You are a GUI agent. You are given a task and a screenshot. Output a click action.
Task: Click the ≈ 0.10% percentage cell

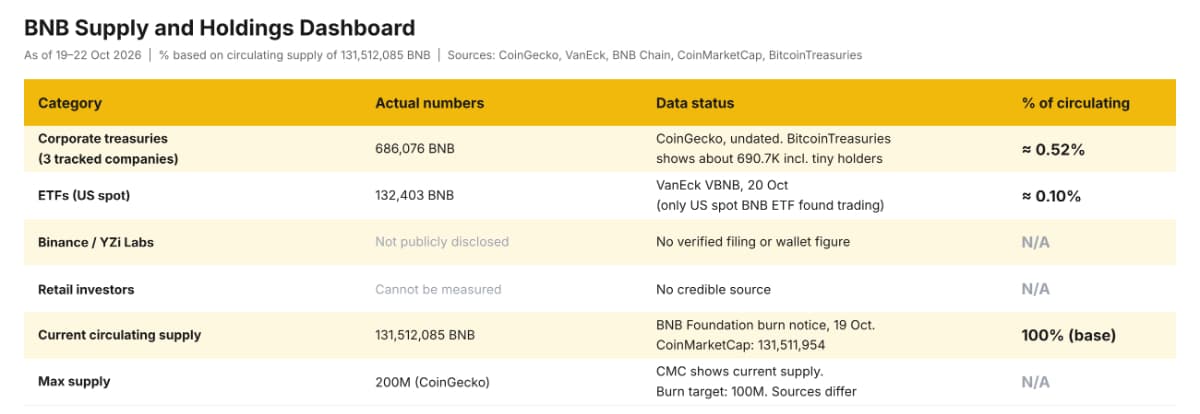pyautogui.click(x=1051, y=195)
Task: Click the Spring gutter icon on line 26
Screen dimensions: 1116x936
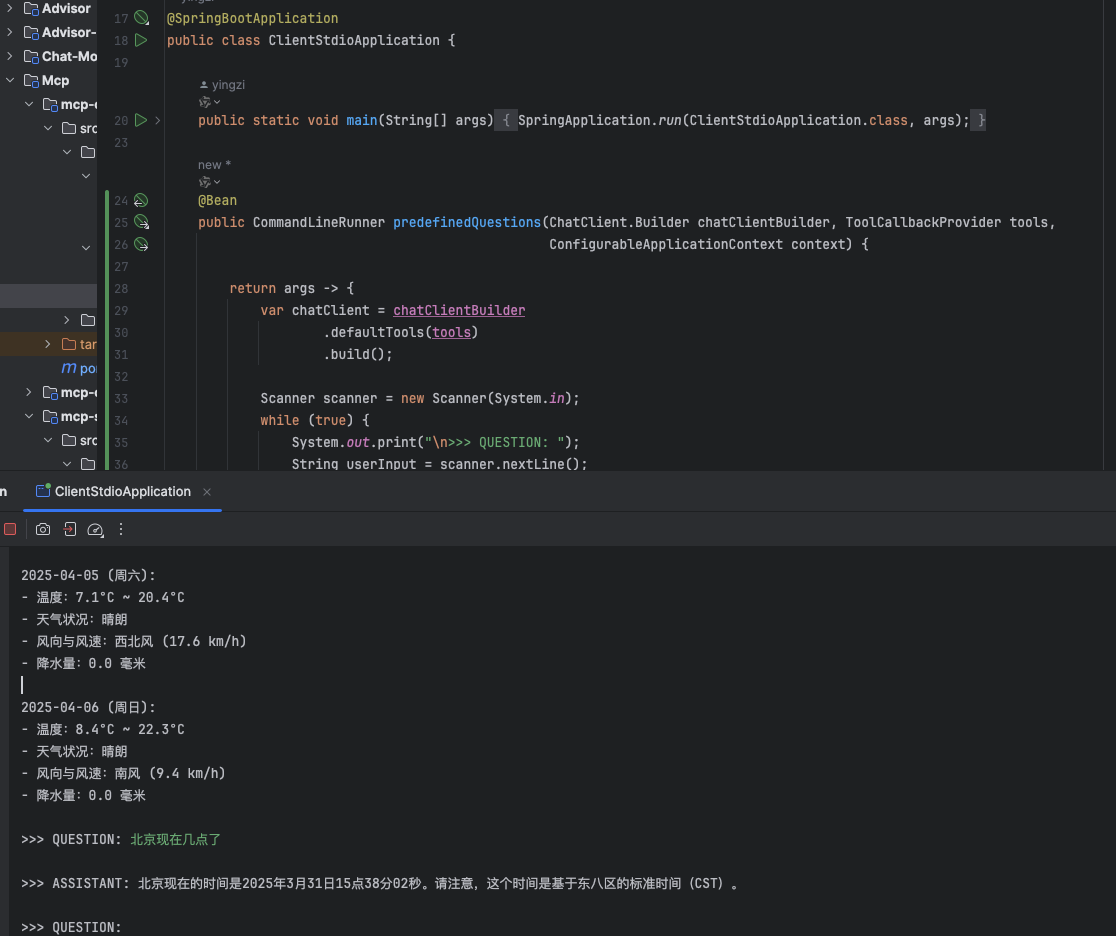Action: tap(141, 244)
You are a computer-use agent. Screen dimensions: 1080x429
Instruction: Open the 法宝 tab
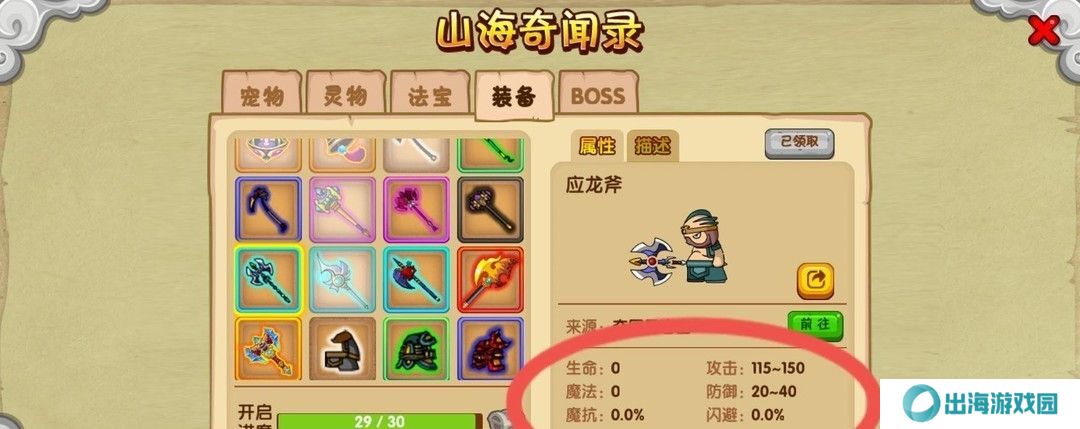[430, 93]
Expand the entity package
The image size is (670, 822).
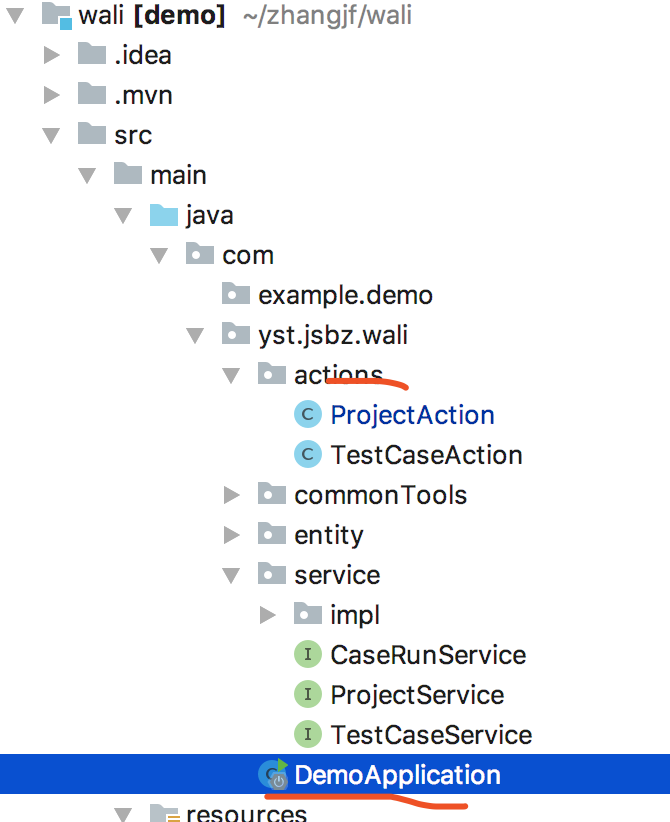tap(232, 535)

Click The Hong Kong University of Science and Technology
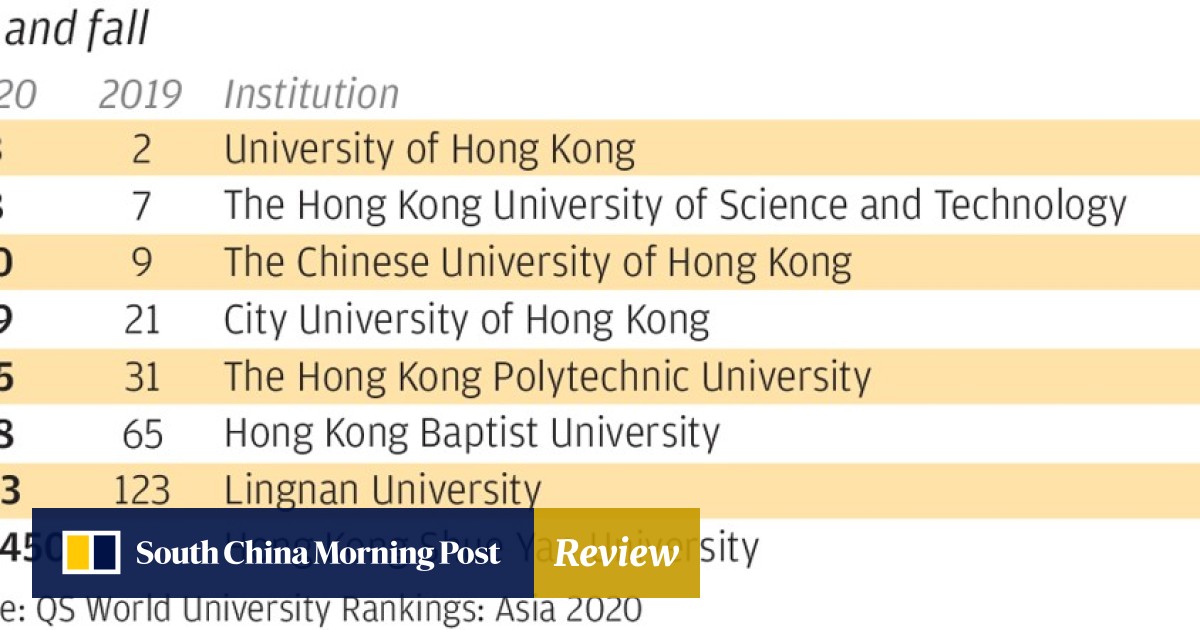[x=675, y=205]
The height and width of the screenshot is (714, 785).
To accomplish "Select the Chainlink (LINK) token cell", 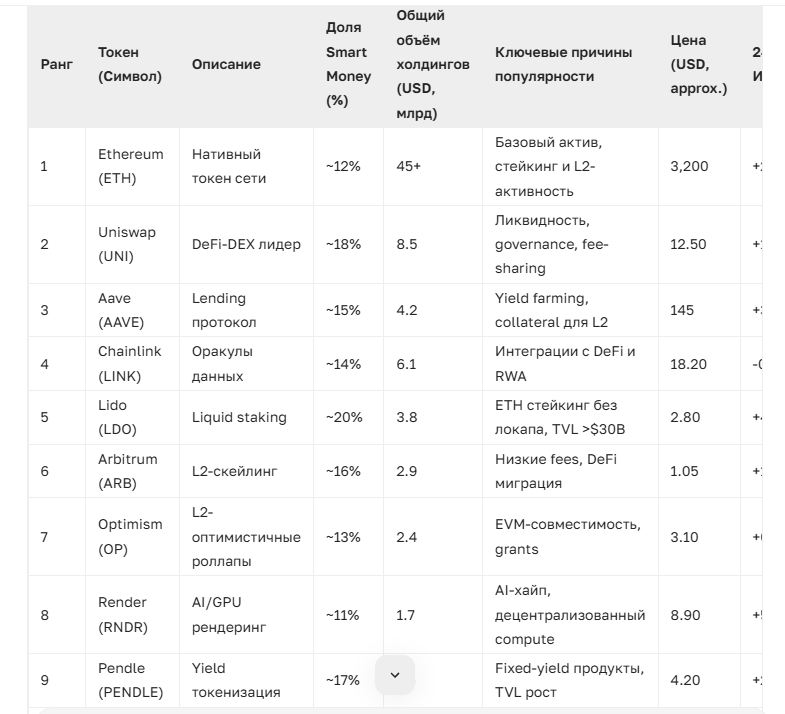I will click(130, 363).
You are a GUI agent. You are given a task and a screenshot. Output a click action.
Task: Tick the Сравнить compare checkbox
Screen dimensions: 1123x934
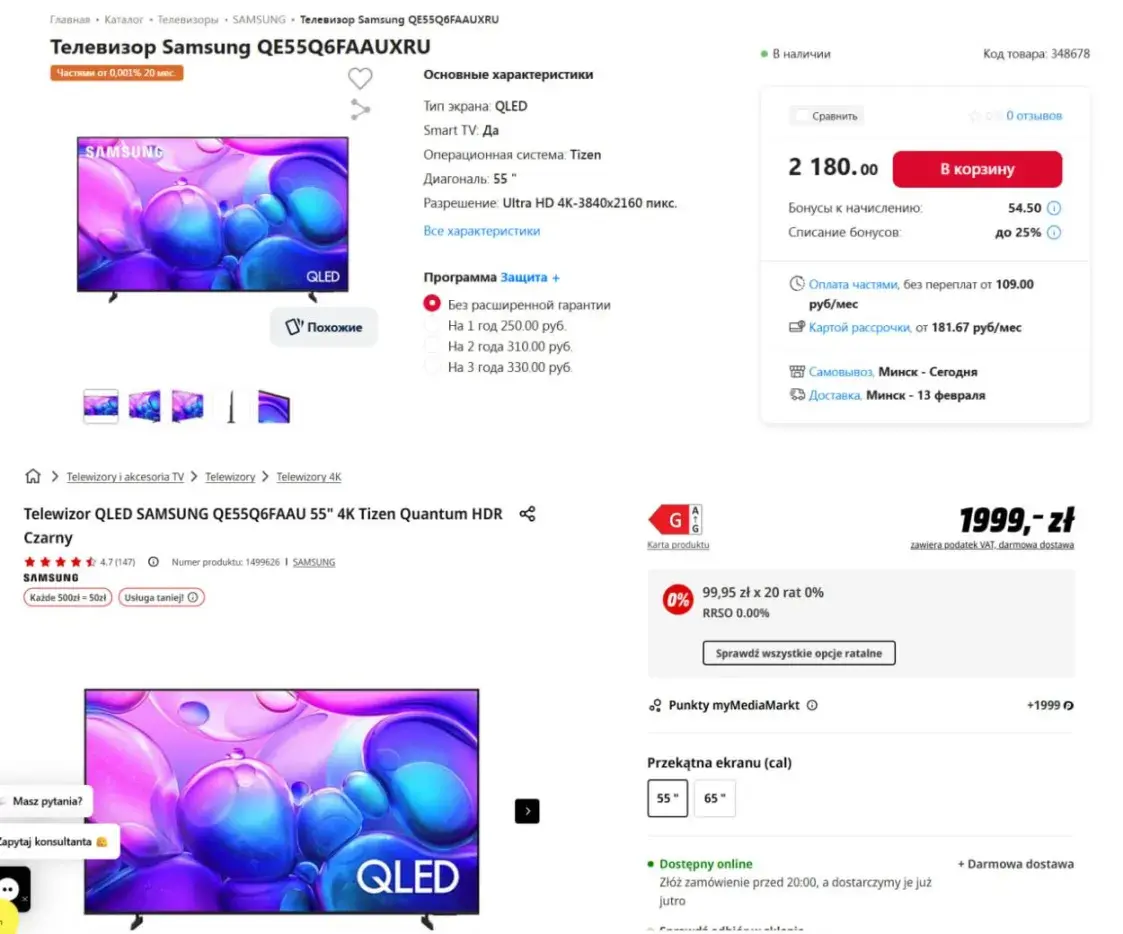[801, 116]
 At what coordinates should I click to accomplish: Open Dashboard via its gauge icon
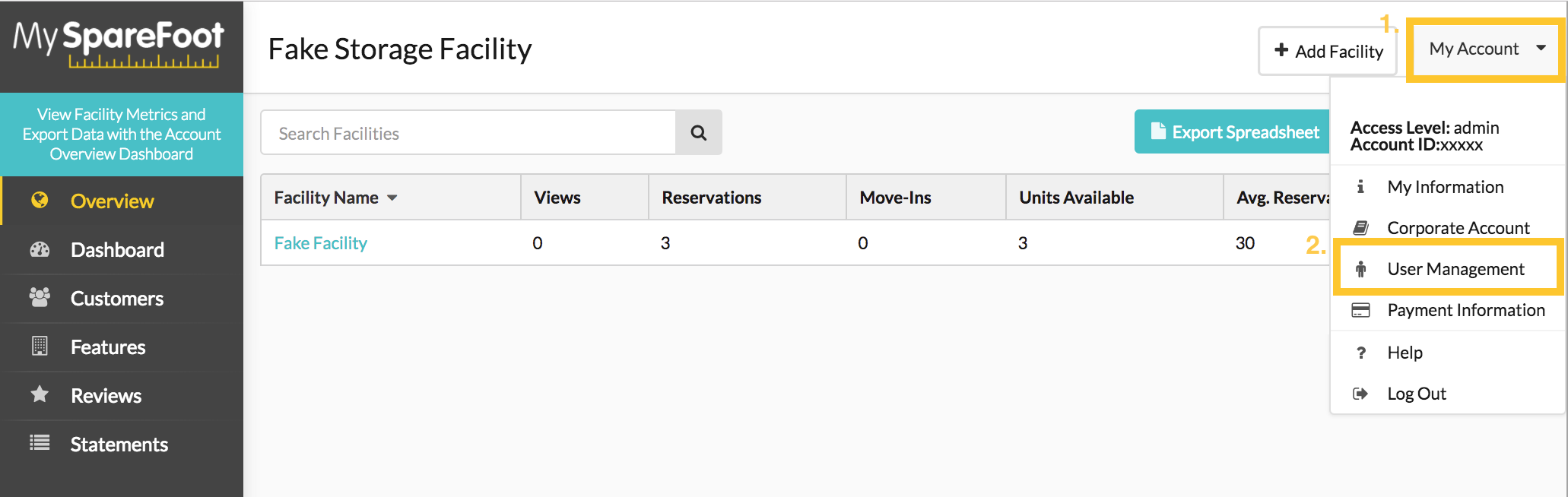[x=40, y=249]
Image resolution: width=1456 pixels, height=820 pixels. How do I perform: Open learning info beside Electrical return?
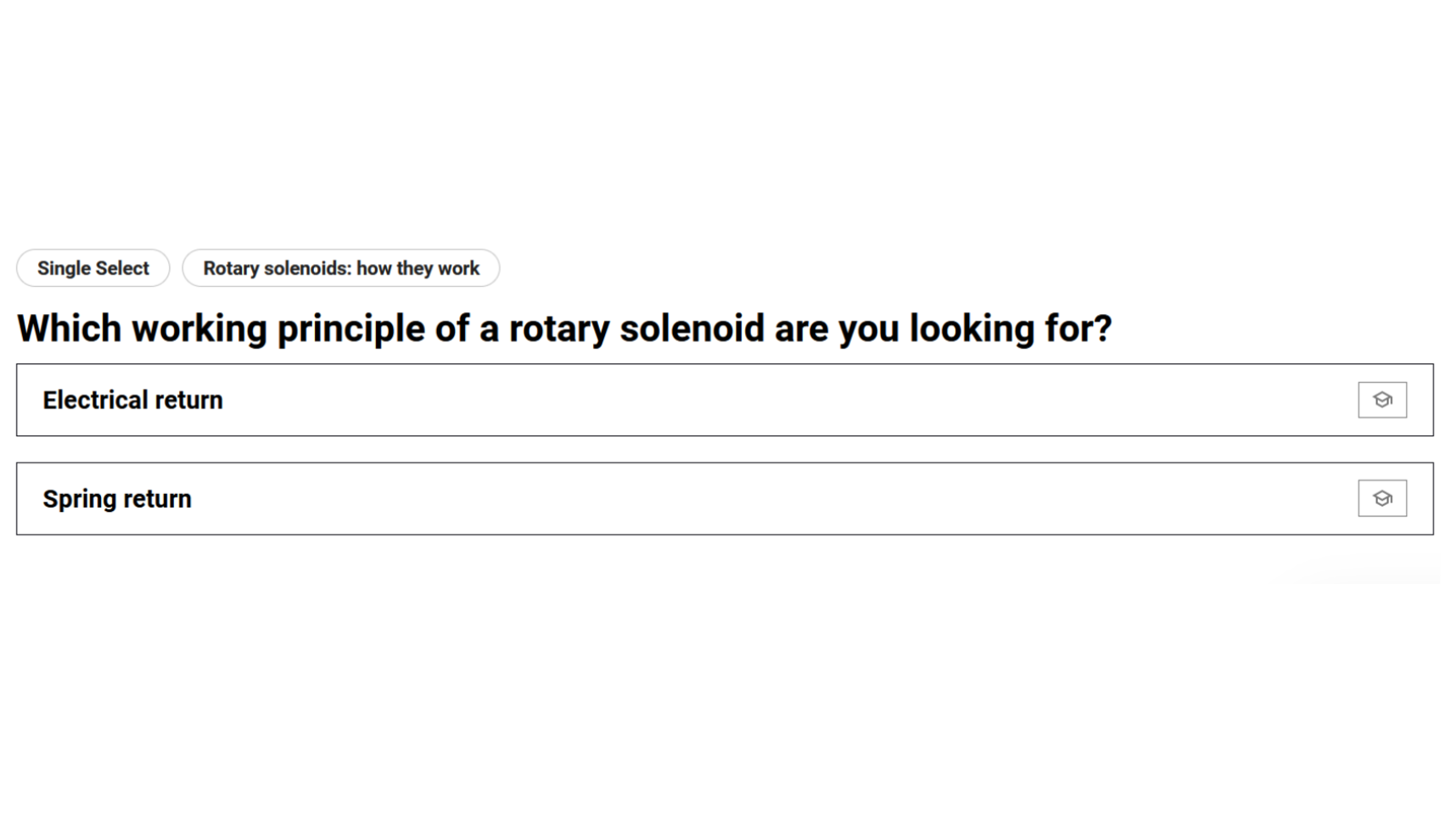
=====
Task directions:
Count the lines above in which the string "width" occurs, and write the number with no other text.

Task response:
2